BEGIN Supplied data

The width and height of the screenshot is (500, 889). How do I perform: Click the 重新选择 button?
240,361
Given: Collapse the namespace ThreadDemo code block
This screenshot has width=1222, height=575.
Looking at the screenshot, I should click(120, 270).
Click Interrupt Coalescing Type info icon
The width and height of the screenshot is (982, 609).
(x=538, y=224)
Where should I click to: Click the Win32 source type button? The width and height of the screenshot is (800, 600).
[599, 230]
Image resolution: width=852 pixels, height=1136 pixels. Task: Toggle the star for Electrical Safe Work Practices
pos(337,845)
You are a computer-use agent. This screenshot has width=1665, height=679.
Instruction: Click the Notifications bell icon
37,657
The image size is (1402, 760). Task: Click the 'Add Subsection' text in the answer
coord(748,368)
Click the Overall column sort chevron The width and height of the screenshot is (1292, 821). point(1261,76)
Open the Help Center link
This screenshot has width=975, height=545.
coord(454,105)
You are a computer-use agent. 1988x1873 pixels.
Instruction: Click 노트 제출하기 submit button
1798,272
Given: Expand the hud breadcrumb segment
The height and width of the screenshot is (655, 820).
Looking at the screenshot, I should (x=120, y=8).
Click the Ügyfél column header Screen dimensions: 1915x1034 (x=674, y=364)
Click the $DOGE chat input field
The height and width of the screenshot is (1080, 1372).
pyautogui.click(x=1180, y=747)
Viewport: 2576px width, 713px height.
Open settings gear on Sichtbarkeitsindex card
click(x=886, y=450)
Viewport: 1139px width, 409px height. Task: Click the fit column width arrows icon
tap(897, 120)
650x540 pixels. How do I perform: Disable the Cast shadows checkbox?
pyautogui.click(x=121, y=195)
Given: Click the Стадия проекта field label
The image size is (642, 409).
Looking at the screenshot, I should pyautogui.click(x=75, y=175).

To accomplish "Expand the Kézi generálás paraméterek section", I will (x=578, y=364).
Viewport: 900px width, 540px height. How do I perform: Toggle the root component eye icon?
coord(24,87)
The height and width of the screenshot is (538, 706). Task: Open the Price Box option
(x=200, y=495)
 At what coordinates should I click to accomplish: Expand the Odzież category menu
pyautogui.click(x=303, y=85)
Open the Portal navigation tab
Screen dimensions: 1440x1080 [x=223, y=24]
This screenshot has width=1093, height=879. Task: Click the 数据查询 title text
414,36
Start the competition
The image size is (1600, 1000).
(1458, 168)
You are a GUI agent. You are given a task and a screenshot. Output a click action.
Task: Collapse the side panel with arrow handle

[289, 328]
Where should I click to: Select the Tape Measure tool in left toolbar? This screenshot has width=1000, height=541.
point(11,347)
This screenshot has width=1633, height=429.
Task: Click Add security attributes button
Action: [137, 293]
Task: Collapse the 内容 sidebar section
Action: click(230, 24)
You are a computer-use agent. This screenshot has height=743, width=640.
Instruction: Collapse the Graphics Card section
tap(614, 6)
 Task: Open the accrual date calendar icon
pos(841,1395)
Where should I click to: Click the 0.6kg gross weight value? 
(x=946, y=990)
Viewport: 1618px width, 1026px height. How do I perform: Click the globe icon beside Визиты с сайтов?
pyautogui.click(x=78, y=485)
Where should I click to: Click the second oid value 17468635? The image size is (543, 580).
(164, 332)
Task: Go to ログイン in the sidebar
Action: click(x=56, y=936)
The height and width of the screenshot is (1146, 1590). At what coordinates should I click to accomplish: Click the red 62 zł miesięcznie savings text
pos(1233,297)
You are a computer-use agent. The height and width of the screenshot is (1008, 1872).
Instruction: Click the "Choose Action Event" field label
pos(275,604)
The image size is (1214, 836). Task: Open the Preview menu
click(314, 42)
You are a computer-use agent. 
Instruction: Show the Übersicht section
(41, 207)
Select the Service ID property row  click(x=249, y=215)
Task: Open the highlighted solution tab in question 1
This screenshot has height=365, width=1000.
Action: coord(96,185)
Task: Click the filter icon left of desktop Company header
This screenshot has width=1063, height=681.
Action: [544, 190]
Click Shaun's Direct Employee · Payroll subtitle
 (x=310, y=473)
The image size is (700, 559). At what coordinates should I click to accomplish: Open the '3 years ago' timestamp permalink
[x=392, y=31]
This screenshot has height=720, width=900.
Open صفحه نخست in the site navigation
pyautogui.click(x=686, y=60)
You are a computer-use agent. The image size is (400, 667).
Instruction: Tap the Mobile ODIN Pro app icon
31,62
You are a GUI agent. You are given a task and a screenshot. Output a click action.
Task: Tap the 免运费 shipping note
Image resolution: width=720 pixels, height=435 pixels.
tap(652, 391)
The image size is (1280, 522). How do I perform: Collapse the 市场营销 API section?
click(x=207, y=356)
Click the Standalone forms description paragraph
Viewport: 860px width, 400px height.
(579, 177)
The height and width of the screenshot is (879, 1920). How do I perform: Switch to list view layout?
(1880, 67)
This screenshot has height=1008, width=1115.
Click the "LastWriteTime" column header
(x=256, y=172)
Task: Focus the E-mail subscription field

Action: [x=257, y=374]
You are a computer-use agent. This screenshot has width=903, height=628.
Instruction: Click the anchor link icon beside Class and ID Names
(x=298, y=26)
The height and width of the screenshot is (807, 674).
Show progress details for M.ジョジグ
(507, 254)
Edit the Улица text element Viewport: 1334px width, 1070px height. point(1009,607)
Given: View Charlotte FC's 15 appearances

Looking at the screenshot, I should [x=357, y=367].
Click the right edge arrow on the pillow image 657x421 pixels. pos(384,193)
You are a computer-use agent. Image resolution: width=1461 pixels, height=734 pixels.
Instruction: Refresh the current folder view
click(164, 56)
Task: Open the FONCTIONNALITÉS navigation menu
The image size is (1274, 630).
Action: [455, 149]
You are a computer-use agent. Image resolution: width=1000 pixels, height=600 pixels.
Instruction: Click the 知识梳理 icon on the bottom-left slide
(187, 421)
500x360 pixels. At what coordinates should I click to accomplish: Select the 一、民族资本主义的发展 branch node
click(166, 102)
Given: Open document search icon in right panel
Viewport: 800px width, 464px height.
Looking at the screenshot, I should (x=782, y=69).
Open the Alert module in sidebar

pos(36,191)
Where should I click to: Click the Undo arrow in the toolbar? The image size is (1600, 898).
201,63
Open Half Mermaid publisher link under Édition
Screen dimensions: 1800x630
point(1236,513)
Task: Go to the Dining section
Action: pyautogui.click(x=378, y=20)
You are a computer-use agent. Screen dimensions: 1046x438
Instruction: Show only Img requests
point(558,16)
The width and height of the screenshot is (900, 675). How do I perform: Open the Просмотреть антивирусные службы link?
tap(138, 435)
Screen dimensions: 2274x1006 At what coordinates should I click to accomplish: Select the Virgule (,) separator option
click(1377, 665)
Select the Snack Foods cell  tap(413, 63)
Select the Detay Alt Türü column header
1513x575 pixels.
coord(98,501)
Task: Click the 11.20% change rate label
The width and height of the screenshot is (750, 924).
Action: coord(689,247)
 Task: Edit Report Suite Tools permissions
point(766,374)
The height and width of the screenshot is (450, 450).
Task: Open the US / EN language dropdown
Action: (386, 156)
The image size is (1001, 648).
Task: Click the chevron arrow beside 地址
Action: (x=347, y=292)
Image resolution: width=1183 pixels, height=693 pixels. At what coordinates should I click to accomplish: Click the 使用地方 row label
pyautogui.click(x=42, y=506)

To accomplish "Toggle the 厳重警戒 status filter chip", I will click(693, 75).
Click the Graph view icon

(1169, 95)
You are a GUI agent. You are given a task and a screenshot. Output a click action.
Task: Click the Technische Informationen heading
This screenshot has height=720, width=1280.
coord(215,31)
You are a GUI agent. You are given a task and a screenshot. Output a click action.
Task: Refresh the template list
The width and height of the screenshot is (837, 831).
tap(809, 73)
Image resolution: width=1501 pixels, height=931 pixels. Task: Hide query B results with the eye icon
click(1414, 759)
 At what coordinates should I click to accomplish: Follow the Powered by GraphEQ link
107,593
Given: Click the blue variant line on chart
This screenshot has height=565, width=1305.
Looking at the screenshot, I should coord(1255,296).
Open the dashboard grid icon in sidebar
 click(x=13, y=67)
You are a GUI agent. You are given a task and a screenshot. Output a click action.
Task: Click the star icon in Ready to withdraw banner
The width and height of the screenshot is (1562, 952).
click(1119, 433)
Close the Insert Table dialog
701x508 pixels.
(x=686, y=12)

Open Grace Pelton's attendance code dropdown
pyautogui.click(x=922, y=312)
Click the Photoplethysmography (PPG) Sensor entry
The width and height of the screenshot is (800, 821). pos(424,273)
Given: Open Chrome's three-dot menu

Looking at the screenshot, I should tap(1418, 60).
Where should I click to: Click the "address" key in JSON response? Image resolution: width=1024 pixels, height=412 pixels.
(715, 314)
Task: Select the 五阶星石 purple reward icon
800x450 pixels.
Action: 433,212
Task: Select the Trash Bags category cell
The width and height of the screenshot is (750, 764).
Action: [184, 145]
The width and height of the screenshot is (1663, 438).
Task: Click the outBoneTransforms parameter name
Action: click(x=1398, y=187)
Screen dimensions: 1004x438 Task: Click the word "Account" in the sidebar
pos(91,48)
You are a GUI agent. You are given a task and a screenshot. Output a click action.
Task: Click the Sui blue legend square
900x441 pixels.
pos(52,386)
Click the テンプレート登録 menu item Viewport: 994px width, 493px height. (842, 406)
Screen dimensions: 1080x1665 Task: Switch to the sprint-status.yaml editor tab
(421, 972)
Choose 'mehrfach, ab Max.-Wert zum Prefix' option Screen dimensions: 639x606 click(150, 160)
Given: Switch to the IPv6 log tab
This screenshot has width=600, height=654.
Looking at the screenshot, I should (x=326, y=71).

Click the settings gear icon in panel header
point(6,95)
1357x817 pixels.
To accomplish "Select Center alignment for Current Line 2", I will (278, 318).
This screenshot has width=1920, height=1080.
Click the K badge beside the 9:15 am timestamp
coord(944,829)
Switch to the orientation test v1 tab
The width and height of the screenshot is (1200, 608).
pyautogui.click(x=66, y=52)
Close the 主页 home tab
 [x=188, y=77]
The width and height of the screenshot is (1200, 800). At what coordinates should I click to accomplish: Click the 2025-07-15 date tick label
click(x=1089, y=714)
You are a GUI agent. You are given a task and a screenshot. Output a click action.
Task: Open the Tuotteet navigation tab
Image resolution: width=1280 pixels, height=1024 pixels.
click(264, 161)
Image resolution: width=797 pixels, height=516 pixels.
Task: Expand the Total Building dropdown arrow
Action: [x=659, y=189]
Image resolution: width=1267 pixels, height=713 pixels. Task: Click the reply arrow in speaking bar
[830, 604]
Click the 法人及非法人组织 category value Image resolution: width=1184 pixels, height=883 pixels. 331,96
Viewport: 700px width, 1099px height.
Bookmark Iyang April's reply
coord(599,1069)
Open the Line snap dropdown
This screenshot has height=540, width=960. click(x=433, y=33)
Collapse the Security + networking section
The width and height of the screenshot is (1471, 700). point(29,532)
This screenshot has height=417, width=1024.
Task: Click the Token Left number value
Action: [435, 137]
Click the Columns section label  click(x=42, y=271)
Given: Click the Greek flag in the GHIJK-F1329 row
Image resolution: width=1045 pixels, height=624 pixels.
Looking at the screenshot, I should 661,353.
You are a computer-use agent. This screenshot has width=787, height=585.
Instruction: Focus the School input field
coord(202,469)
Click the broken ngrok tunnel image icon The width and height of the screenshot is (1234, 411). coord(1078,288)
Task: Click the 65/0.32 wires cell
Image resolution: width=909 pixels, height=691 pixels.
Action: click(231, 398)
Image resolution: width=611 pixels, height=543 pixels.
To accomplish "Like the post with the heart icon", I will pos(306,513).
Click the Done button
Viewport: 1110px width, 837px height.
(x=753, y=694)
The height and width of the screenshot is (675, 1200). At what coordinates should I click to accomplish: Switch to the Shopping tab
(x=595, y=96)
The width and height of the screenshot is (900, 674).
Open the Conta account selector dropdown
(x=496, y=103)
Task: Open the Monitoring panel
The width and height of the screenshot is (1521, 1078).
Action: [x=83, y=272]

END Supplied data

**Problem requirements**
From the first line of the data above to the line holding "Given: Expand the hud breadcrumb segment", reproduce each line exactly; emit no other lines.

**Exercise result**
The width and height of the screenshot is (500, 889). How do I perform: Click the 重新选择 button?
240,361
Given: Collapse the namespace ThreadDemo code block
This screenshot has width=1222, height=575.
Looking at the screenshot, I should click(120, 270).
Click Interrupt Coalescing Type info icon
The width and height of the screenshot is (982, 609).
(x=538, y=224)
Where should I click to: Click the Win32 source type button? The width and height of the screenshot is (800, 600).
[599, 230]
Image resolution: width=852 pixels, height=1136 pixels. Task: Toggle the star for Electrical Safe Work Practices
pos(337,845)
You are a computer-use agent. This screenshot has width=1665, height=679.
Instruction: Click the Notifications bell icon
37,657
The image size is (1402, 760). Task: Click the 'Add Subsection' text in the answer
coord(748,368)
Click the Overall column sort chevron The width and height of the screenshot is (1292, 821). point(1261,76)
Open the Help Center link
This screenshot has width=975, height=545.
coord(454,105)
You are a computer-use agent. 1988x1873 pixels.
Instruction: Click 노트 제출하기 submit button
1798,272
Given: Expand the hud breadcrumb segment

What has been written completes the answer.